The interprocedural parallelization analysis described in the previous sections is implemented as part of the Stanford SUIF compiler. This section provides an empirical evaluation of the results of the parallelization analysis on a collection of benchmark programs.
Previous evaluations of interprocedural parallelization systems have provided static measurements of the number of additional loops parallelized as a result of interprocedural analysis [13,14,18,24]. We have compared our results with the most recent of these empirical studies, which examines the SPEC89 and PERFECT benchmark suites . When considering only those loops containing calls for this set of 16 programs, the SUIF system is able to parallelize greater than five times more of these loops . The key difference between the two systems is that SUIF contains full interprocedural array analysis, including array privatization and reduction recognition (see Section 5).

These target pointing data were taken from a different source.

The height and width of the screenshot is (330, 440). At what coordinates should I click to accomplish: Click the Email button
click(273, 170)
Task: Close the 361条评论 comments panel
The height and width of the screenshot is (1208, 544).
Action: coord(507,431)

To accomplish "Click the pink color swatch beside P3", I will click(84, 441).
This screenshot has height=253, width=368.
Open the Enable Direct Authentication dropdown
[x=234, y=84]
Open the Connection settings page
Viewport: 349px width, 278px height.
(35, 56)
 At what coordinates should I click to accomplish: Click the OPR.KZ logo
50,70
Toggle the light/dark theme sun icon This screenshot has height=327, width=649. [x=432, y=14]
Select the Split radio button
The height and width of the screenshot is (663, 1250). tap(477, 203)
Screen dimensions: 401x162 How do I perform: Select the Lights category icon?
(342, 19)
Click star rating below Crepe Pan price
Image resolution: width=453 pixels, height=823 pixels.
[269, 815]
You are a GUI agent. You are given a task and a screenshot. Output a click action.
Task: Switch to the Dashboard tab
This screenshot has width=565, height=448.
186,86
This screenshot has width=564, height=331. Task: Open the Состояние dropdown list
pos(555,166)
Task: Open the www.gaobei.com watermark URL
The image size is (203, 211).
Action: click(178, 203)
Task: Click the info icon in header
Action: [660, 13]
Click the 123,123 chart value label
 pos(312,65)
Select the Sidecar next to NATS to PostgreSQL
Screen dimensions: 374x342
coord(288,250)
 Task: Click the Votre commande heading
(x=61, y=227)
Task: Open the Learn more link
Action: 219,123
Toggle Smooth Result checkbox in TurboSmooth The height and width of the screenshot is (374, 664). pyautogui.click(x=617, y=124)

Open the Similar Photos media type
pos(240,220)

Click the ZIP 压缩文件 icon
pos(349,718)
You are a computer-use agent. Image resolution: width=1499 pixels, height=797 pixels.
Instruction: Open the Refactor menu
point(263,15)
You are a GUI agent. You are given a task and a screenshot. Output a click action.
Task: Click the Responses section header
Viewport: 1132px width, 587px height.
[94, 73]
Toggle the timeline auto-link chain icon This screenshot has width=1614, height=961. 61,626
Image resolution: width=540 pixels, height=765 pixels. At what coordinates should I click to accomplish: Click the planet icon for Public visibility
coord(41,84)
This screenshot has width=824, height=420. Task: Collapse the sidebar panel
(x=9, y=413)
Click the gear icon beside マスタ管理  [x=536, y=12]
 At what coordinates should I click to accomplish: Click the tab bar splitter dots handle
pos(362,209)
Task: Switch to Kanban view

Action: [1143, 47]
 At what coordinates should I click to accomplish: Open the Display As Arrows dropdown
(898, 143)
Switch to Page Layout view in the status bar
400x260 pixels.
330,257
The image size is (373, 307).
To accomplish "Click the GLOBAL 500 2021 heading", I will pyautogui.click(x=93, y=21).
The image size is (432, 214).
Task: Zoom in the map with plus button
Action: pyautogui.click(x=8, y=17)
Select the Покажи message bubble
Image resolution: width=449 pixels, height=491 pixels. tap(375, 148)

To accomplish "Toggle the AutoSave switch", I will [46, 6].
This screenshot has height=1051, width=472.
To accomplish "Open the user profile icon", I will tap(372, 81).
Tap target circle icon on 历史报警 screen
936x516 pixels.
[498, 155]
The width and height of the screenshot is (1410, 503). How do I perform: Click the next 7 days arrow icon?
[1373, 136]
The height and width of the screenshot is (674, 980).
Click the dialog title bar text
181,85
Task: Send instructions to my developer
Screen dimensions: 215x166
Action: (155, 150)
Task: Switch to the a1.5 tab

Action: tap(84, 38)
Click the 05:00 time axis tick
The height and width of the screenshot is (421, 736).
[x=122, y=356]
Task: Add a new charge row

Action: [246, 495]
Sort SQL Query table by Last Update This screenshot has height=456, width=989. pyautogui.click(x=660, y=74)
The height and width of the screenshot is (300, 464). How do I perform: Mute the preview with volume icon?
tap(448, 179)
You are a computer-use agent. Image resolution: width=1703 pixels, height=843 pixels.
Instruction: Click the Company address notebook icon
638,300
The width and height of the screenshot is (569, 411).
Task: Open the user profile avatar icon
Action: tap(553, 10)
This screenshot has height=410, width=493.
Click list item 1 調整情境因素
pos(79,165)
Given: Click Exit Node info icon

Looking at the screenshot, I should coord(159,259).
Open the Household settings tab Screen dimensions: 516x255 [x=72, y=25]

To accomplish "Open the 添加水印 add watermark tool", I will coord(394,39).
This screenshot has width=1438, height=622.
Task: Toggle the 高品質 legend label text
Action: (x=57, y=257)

Static loop counts, however, are not good indicators of whether parallelization will be successful. Specifically, parallelizing just one outermost loop can have a profound impact on a program's performance. Dynamic measurements provide much more insight into whether a program may benefit from parallelization. Thus, in addition to static measurements on the benchmark suites, we also present a series of results gathered from executing the programs on a parallel machine. We present overall speedup results, as well as other measurements on some of the factors that determine the speedup. We also provide results that identify the contributions of the analysis components of our system, focusing on the advanced array analyses.